Mülkiyet hakkı hem Anayasa hem de AİHS tarafından koruma altına alınmıştır. Anayasanın 35’inci maddesine göre; “Herkes, mülkiyet ve miras haklarına sahiptir. Bu haklar, ancak kamu yararı amacıyla, kanunla sınırlanabilir. Mülkiyet hakkının kullanılması toplum yararına aykırı olamaz.” AİHS’ne Ek 1 Nolu Protokol’e göre de “Her gerçek ve tüzel kişinin mal ve mülk dokunulmazlığına saygı gösterilmesini isteme hakkı vardır. Bir kimse, ancak kamu yararı sebebiyle ve yasada öngörülen koşullara ve uluslararası hukukun genel ilkelerine uygun olarak mal ve mülkünden yoksun bırakılabilir. Yukarıdaki hükümler, devletlerin, mülkiyetin kamu yararına uygun olarak kullanılmasını düzenlemek veya vergilerin ya da başka katkıların veya para cezalarının ödenmesini sağlamak için gerekli gördükleri yasaları uygulama konusunda sahip oldukları hakka halel getirmez.”
Bu düzenlemelerden anlaşılacağı üzere hem Anayasa hem de AİHS; mülkiyet hakkının mutlak bir hak olmadığını, bu hakkın belirli kurallar çerçevesinde sınırlandırılabileceğini kabul etmiştir.
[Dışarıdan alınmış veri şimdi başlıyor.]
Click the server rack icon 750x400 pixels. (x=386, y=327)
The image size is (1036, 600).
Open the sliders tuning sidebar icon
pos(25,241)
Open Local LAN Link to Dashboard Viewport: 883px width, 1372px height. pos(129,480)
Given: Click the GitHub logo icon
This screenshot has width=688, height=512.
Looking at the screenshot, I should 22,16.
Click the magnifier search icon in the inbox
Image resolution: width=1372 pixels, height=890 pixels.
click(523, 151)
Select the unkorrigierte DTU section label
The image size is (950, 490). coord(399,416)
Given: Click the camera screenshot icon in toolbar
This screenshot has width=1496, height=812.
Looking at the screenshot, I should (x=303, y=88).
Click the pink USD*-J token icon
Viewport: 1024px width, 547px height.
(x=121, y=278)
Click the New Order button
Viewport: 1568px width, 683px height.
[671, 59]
Ancak mülkiyet hakkının mutlak bir hak olmaması, bu hakkın sınırsız bir şekilde sınırlandırılabileceği anlamına da gelmemektedir. Anayasa, mülkiyet hakkının “kamu yararı” amacıyla ve ancak “kanunla” sınırlandırılabileceğini hüküm altına almıştır. AİHM ve AYM’nin mülkiyet hakkına ilişkin vermiş olduğu kararlara göre mülkiyet hakkına yönelik bir sınırlandırmanın hak ihlaline yol açmaması için “kanunilik”, “meşru amaç” ve “ölçülülük” kriterlerini birlikte sağlaması gerekmektedir. Bu kriterlerden herhangi birini sağlamayan bir sınırlandırma, mülkiyet hakkının ihlal edilmesi sonucunu doğurmaktadır.
Günümüzde hem AYM hem de AİHM; mülkiyet hakkının konusunun sadece taşınır ve taşınmaz mallarla sınırlı olmadığını, iktisadi bir değere sahip hemen hemen her varlığın; telif haklarının, hisse senetlerinin, patentlerin, emeklilik maaşlarının, alacak haklarının, müşteri çevresine sahip olma veya belirli bir mesleği icra etme hakkı gibi varlık ve değerlerin de mülkiyet hakkı kapsamında olduğunu kabul etmektedir. Dolayısıyla sadece taşınır ve taşınmaz mallara ilişkin değil iktisadi bir içeriği ve parasal değeri olan hemen her konuya yönelik sınırlandırmaların da mülkiyet hakkının sağlamış olduğu güvenceler çerçevesinde yapılması gerekmektedir.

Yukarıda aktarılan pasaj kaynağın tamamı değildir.